Looking back even further, he describes how his parents helped foster his creativity and imagination as he and his brother Bill would design miniature farmyards. “Dad gave us each an apple box, and orange boxes for buildings,” he recalls. “He also made a tractor out of a piece of wood.”

Imaginations were stirred. “As little boys you have to pretend — one day we would pretend it was a red tractor; the next day we’d pretend it was a green tractor,” he says. “We also had stones for cattle. Mother would give us flower seeds for our farmyards as well. We also used grease pails for grain elevators.”

It was when visiting relatives after he lost his mother that he saw the aforementioned brand new tractor. “My eyes popped out – I was hooked.”

Brawn’s interest in farm machinery, and subsequently in collecting farm toys and models over the years, never wavered through his work as a farmer and later in the oil field.

He always had a particular interest in Cockshutt farm machinery as well — Cockshutt Farm Equipment of Canada Limited was a Canadian pioneer in the development of the farm machinery and equipment industry.

Over the decades, Brawn has collected and built hundreds of intricate toy farm machines. His collection of toys grew steadily and at one point he had a three-stall garage that was pretty much full. At the most, he had more than 4,000 pieces. “It was probably one of the largest collections in Canada at that time.”

But economic ups and downs over the years meant he had to sell portions of the collection. Today, he has about 500 pieces.

But his enthusiasm has never waned. Brawn’s face lights up as he chats about his collection, and he’s about to share it locally on a broad scale like he’s done annually in the City for more than two decades.

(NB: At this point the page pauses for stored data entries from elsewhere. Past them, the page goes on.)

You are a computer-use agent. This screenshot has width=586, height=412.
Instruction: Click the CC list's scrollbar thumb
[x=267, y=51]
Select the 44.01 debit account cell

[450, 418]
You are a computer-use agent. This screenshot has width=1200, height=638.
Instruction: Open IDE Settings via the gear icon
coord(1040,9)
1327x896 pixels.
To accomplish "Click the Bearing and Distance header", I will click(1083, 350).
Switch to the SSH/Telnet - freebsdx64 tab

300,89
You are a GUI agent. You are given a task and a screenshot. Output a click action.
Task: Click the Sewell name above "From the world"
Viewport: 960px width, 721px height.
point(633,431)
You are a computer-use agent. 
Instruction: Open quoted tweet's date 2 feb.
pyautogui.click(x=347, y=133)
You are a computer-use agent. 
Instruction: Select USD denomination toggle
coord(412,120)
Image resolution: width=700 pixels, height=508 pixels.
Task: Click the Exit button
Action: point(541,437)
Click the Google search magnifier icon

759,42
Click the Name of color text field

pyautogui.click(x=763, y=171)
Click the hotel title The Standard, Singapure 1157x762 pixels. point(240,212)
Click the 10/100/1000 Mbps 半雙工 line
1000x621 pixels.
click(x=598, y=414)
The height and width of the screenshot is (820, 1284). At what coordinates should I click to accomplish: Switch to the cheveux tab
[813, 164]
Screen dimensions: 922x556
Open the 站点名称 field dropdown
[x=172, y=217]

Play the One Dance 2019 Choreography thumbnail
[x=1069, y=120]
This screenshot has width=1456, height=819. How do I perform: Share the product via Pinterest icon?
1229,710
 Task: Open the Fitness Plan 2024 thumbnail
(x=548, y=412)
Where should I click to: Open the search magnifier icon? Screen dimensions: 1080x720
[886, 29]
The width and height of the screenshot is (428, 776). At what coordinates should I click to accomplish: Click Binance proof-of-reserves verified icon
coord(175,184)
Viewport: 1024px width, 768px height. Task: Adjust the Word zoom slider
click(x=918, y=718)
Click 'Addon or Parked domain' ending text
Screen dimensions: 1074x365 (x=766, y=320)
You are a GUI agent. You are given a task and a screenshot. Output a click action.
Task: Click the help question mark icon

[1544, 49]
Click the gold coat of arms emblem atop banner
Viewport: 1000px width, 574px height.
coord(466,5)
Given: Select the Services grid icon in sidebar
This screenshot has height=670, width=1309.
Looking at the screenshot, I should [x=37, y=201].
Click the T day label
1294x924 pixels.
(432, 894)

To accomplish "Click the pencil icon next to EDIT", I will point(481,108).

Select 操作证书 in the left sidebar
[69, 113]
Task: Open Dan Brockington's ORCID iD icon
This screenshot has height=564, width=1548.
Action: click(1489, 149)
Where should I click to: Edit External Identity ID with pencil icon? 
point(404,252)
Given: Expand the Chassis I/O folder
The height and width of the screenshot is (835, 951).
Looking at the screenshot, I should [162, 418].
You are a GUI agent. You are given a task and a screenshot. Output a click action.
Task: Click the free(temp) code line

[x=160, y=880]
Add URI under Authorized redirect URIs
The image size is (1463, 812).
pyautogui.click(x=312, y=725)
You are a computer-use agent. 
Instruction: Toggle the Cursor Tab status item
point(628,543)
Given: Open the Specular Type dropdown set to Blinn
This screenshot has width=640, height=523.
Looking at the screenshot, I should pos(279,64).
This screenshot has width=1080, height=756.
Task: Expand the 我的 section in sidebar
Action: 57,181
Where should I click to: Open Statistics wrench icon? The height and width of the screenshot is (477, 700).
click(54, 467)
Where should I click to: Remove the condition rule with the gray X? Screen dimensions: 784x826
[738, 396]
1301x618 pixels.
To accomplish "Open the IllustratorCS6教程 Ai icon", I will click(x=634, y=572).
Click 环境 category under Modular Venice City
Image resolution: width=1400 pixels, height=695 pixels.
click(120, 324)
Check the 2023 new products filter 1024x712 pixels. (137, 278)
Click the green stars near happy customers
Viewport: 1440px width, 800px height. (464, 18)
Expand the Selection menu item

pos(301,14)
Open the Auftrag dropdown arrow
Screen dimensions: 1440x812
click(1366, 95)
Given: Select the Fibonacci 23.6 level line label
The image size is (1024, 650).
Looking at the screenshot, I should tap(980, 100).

And almost since Agri-Trade first started in Red Deer, Brawn has been a regular at the event showcasing his collection for folks in the collector toy show. Agri-Trade runs at Westerner Park from today through to Nov. 12.

Jim Brown organizes this assembly of farm toy collectors and exhibitors from all over western Canada. For Brawn, it’s great fun seeing the wonder in people’s eyes as they check out his collection. He’s also taken his collection on the road to shows across North America.

Meanwhile, another highlight this year for Brawn was having Bill and Helen Cockshutt visit Pioneer Days at Sunnybrook Farm this past August. It was Bill’s great uncle that founded the Cockshutt company in Brantford, Ontario.

Meeting the couple and sharing lots of stories and experiences was extremely meaningful for Brawn. “It was the single, most moving experience of my lifetime,” he says of the event, which also featured a display of his own carefully-crafted Cockshutt models.

Ultimately, Brawn can scarcely imagine not having been a collector through the years.

“It takes me back to the old days. And the thrill of seeing that Cockshutt tractor when I was a kid has been embedded in me ever since I first saw it,” he says reflectively. “It’s an addiction. The world or miniature is fascinating. You make them so they look close to the real thing, and when you finish you can sit back and admire them.”

Sharing his craft with others, however, is what brings the most joy.

“It’s the people – you meet folks from all walks of life,” he says. “You get some old guys looking at the models with tears in their eyes saying ‘I used to drive that tractor way back in the 1930s’. It’s a thrill to see others taking pleasure in what I do.”